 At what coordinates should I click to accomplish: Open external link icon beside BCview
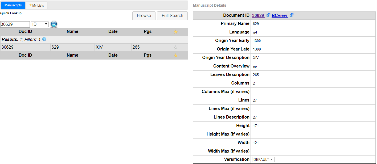tap(292, 15)
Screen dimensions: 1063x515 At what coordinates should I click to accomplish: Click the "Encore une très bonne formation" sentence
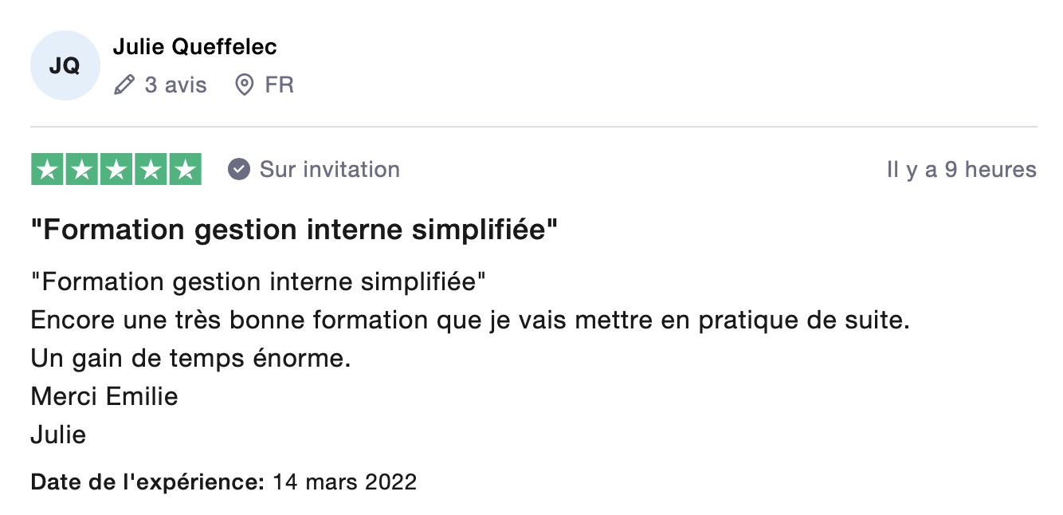tap(469, 320)
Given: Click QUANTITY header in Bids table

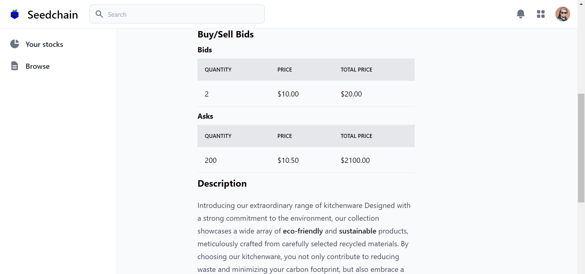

-----

What is the exact wording of the lines from the one bearing "Screen dimensions: 1063x515" through the final line of the records above? Write it out without the pictures.

Screen dimensions: 1063x515 At what coordinates should I click to accomplish: Click the "Encore une très bonne formation" sentence
tap(469, 320)
Given: Click QUANTITY header in Bids table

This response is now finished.